映画.com / 2024年9月28日 11時0分

菅田将暉が発した“観客の目を引く曖昧さ” 黒沢清監督と初タッグ、改めて芽生えた映画への愛

 憎悪の連鎖から生まれる“集団狂気”を描いたサスペンス・スリラー「Cloud クラウド」(公開中)。同作の撮影現場では“10年ぶりの再会”が実現している。

 黒沢清監督と菅田将暉。初対面は、菅田の主演作「共喰い」(青山真治監督)で参加した2013年・第66回ロカルノ国際映画祭。2022年、57歳の若さで亡くなった青山監督から紹介された時以来だった。

 そんな2人が“監督&主演”として初タッグを組む。完成した作品では“黒沢清成分”を存分に摂取することができ、そして“俳優・菅田将暉”の魅力を再発見することが可能だ。

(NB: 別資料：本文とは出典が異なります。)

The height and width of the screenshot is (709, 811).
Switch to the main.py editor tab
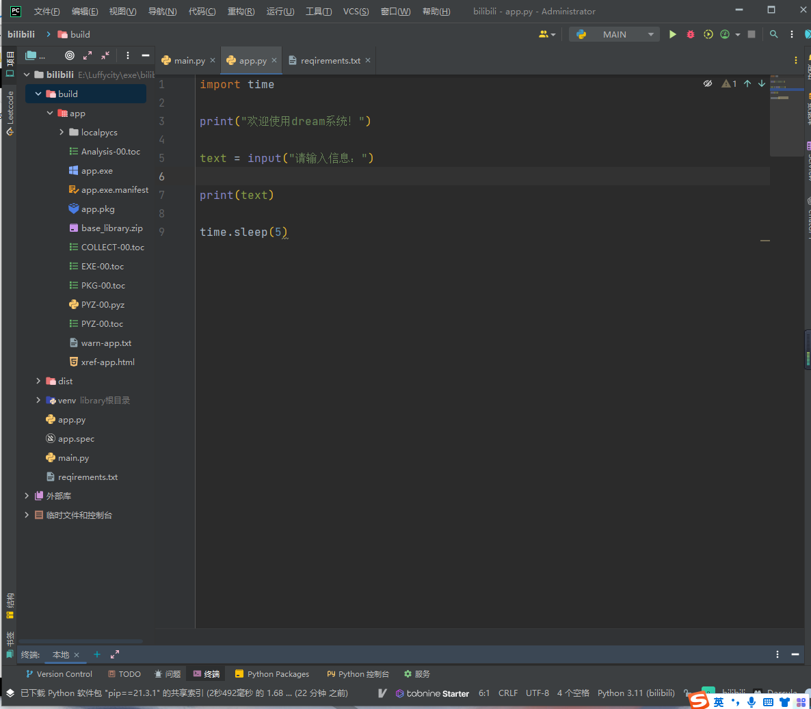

 “10年ぶりの再会”によって生まれた異様な野心作。黒沢監督と菅田に充実の撮影を振り返ってもらった。(取材・文/映画.com編集部 岡田寛司、撮影/間庭裕基)

【「Cloud クラウド」あらすじ】

町工場で働きながら転売屋として日銭を稼ぐ吉井良介(菅田将暉)は、転売について教わった高専の先輩・村岡(窪田正孝)からの儲け話には乗らず、コツコツと転売を続けていた。ある日、吉井は勤務先の工場の社長・滝本(荒川良々)から管理職への昇進を打診されるが、断って辞職を決意。郊外の湖畔に事務所兼自宅を借りて、恋人・秋子(古川琴音)との新生活をスタートさせる。地元の若者・佐野(奥平大兼)を雇って転売業は軌道に乗り始めるが、そんな矢先、吉井の周囲で不審な出来事が相次ぐように。吉井が自覚のないままばらまいた憎悪の種はネット社会の闇を吸って急成長を遂げ、どす黒い集団狂気へとエスカレート。得体の知れない集団による“狩りゲーム”の標的となった吉井の日常は急激に破壊されていく。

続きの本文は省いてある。